Nitric oxide-induced apoptosis in RAW 264.7 macrophages is antagonized by protein kinase C- and protein kinase A-activating compounds.

Endogenously generated or exogenously applied nitric oxide (NO) redox species induce apoptotic cell death in murine RAW 264.7 macrophages. Activation of the inducible NO synthase by incubation of cells with a combination of lipopolysaccharide and interferon-gamma produced internucleosomal DNA fragmentation and morphological alterations, i.e., chromatin condensation, indicative of apoptotic cell death. These alterations, reflecting the production of NO, were prevented by an inhibitor of NO synthase, NG-monomethyl-L-arginine. Moreover, NO derived from endogenous or exogenous sources caused accumulation of the tumor suppressor gene p53. Proposing a link between NO generation and DNA fragmentation, we investigated interfering biochemical signaling pathways. Therefore, we tested the ability of four NO-releasing compounds [sodium nitroprusside (SNP), 3-morpholinosydnonimine (SIN-1), S-nitroso-N-acetylpenicillamine (SNAP), and S-nitrosoglutathione (GSNO)] to cause specific DNA fragmentation. All NO donors induced DNA fragmentation in a time- and concentration-dependent manner. However, substance-specific differences became obvious. After an 8-hr incubation period, GSNO proved to be the strongest apoptotic inducer, whereas SIN-1 was much less active. Apoptosis was rapid with GSNO and SNP, yielding specific DNA fragments after 4 hr and 5 hr, respectively.
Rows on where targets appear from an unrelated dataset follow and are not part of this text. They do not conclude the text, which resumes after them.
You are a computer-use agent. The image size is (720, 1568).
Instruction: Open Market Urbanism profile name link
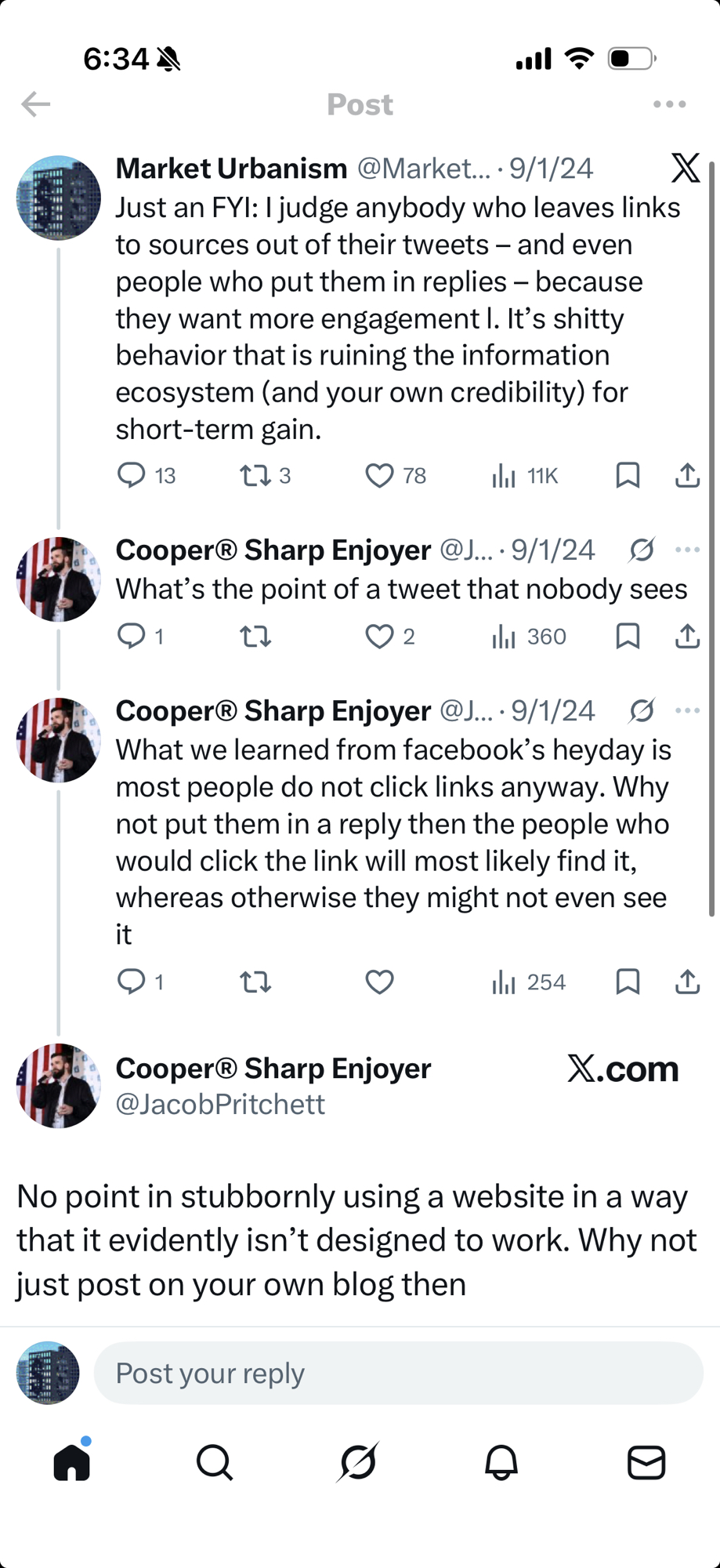(231, 169)
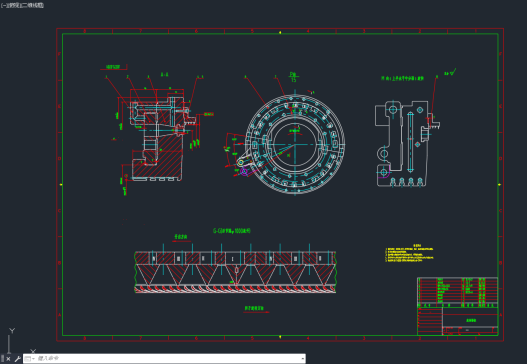The height and width of the screenshot is (364, 527).
Task: Open the visual style viewport control
Action: pos(32,5)
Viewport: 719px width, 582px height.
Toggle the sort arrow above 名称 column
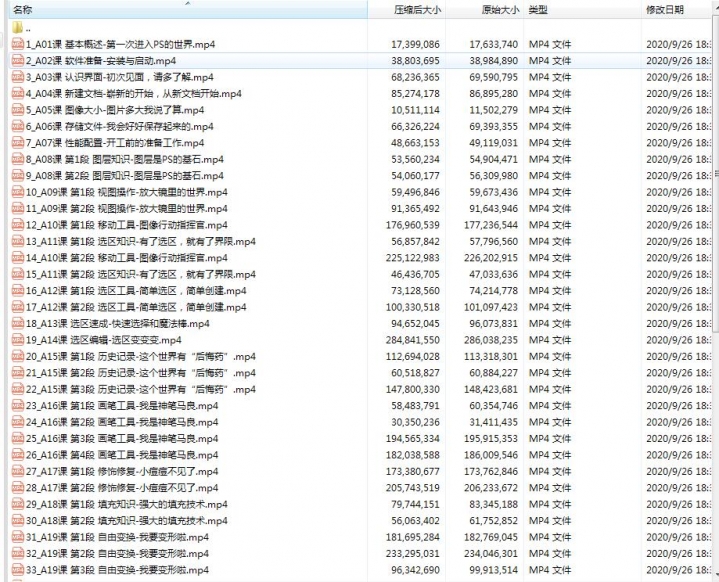point(187,3)
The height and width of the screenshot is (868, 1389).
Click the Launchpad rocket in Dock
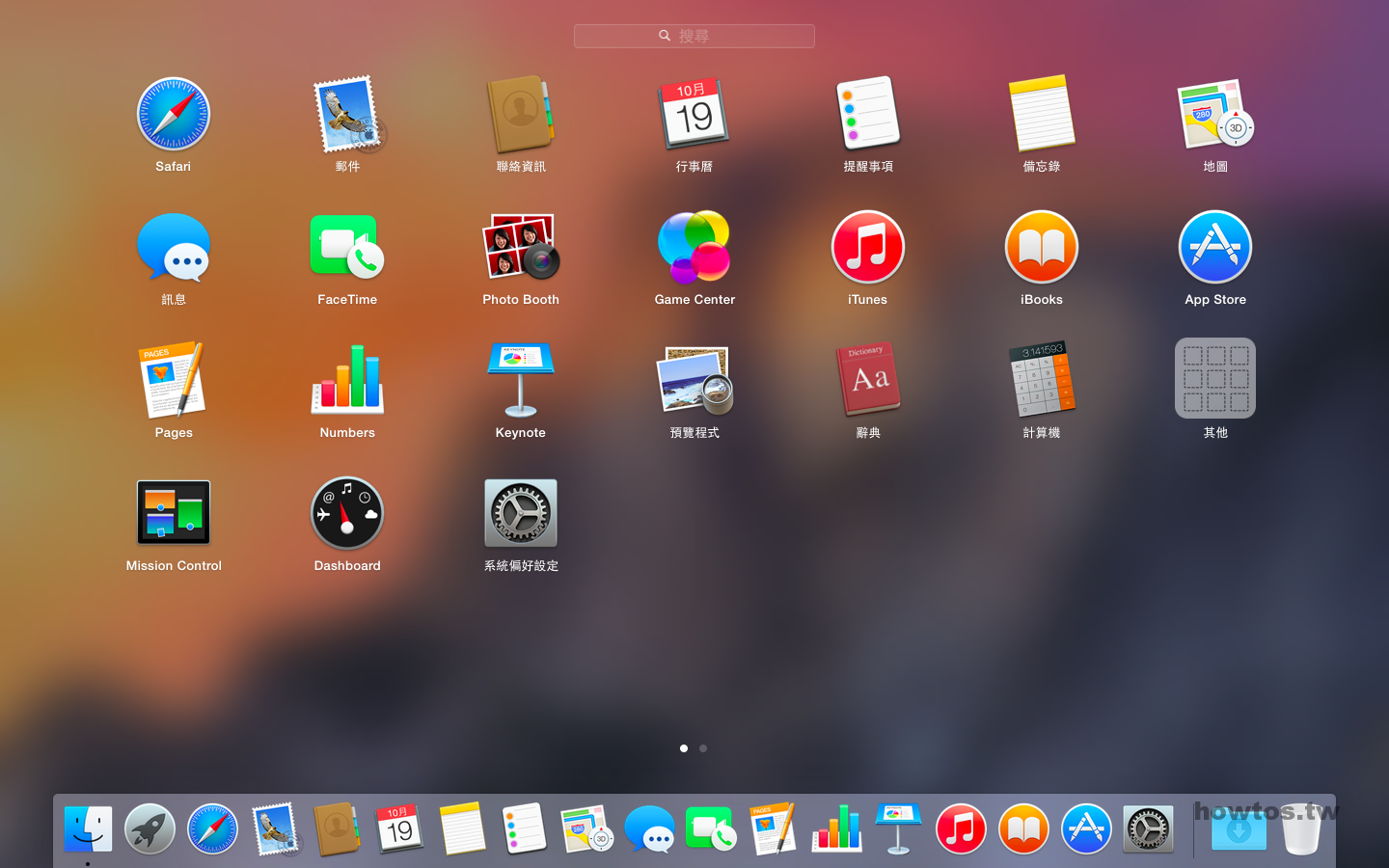(x=150, y=829)
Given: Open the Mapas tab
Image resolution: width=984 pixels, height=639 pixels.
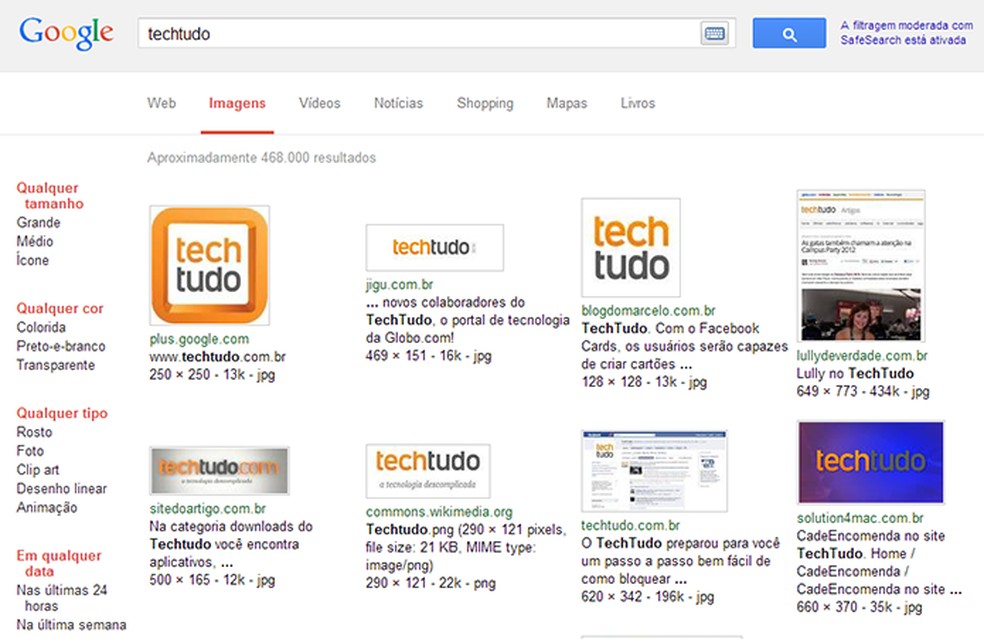Looking at the screenshot, I should [566, 102].
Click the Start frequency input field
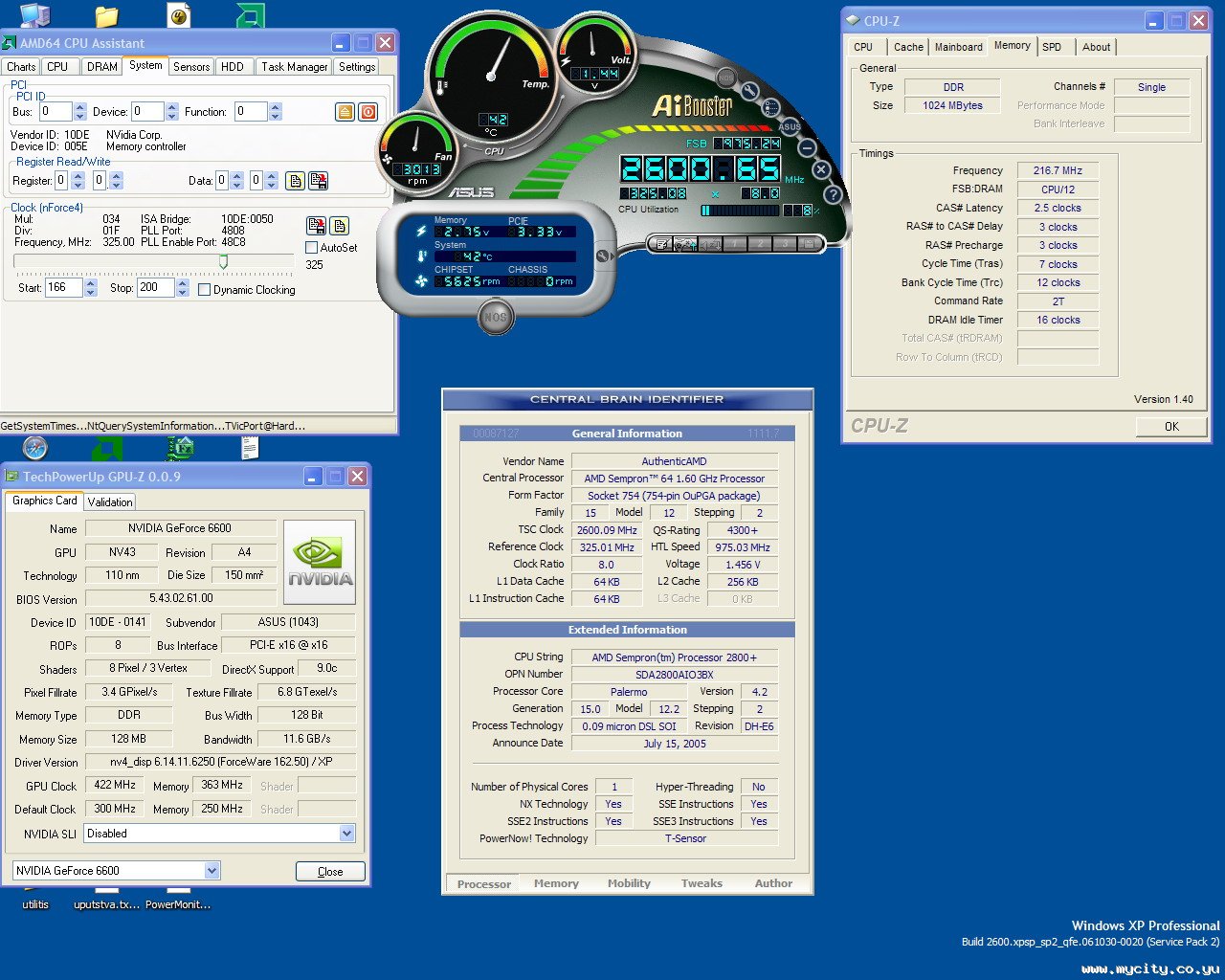 63,288
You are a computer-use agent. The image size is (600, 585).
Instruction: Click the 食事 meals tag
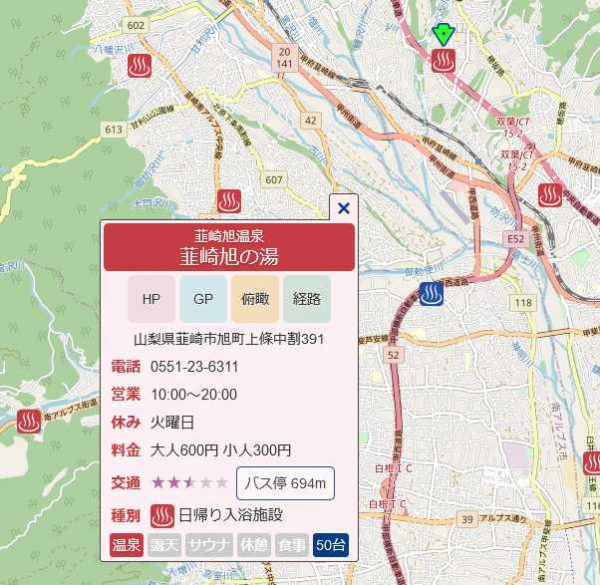pyautogui.click(x=291, y=546)
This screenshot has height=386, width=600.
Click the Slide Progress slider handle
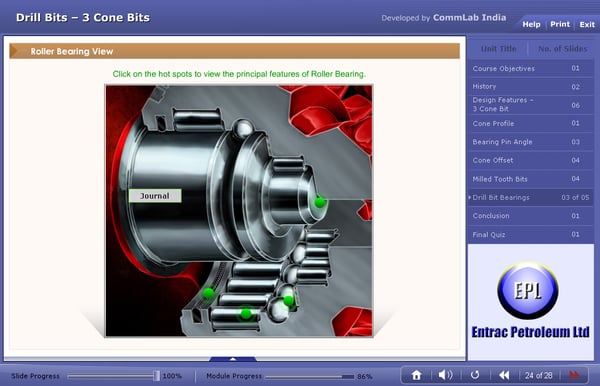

In contrast, SNAP and SIN-1 produced DNA fragmentation after considerable lag times of 9 hr and 14 hr, respectively. Furthermore, an inhibitory effect of protein kinase C (PKC) and cAMP-dependent protein kinase became apparent. 12-O-Tetradecanoylphorbol-13-acetate, an activator of PKC, inhibited DNA fragmentation by all four NO donors, whereas PKC inhibitors such as staurosporine and calphostin C sensitized macrophages to apoptosis induced by SNP and GSNO. Lipophilic cAMP analogues suppressed SNP-, SIN-1, and SNAP-induced DNA fragmentation. Thus, our study suggests the existence of specific down-modulatory mechanisms related to NO-induced apoptotic DNA fragmentation.